• Task prompt: Using the entries below, show all lines with the string "will".

━━━━━━━━━━━━━━━━

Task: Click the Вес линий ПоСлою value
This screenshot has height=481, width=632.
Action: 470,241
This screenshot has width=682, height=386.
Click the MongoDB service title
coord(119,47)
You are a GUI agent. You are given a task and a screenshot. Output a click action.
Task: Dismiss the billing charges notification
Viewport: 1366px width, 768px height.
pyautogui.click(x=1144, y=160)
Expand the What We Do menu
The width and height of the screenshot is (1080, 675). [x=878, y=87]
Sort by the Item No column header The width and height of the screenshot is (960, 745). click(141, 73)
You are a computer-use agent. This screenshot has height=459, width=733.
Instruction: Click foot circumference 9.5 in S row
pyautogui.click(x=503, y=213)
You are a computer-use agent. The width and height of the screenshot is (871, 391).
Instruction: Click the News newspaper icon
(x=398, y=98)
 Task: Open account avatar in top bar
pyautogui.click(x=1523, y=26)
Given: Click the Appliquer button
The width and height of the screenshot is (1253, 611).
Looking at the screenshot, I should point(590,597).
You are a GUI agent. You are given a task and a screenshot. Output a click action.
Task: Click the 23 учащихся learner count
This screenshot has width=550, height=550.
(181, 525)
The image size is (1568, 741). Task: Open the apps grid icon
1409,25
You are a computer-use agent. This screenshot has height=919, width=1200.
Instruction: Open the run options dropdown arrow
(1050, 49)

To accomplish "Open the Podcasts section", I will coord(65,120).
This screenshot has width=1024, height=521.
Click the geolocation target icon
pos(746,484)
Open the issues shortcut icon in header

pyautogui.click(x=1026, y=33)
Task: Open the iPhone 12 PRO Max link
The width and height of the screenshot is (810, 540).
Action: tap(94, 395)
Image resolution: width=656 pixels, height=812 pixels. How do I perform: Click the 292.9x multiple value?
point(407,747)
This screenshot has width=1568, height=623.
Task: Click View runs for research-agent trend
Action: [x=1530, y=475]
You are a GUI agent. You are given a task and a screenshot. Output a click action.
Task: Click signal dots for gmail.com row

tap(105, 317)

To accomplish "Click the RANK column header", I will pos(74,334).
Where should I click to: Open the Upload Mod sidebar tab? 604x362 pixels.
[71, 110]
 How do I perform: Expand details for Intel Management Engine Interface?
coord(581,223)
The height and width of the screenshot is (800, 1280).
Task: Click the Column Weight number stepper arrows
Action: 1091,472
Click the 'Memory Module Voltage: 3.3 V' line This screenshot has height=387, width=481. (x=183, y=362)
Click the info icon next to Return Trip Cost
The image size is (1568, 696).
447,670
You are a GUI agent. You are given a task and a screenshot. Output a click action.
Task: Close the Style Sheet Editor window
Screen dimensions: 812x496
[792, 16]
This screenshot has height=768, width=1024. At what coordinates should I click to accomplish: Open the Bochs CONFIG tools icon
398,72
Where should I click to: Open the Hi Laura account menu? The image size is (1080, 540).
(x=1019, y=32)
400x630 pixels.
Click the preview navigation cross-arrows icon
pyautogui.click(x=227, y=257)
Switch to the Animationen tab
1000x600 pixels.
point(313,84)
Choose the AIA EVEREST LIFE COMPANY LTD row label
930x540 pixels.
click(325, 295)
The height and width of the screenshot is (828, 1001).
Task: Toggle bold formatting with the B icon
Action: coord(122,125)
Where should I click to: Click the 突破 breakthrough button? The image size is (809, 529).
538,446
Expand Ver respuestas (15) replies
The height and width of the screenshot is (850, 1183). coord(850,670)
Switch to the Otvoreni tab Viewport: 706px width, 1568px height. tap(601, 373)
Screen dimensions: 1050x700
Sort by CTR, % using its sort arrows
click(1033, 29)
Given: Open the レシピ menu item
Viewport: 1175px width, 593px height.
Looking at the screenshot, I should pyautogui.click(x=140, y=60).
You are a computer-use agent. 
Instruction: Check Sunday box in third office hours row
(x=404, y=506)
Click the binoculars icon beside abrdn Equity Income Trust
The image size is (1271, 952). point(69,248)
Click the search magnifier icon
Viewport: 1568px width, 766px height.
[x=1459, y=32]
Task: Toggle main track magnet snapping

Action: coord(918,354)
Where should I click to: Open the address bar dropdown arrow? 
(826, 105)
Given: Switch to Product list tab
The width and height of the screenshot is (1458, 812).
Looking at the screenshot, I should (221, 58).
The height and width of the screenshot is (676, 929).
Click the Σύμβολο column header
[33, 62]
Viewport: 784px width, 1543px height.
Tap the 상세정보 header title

━━━━━━━━━━━━━━━━

• Task answer:
To accomplish "Open the Podcasts section", I will coord(65,120).
To accomplish "Click the RANK column header", I will pos(74,334).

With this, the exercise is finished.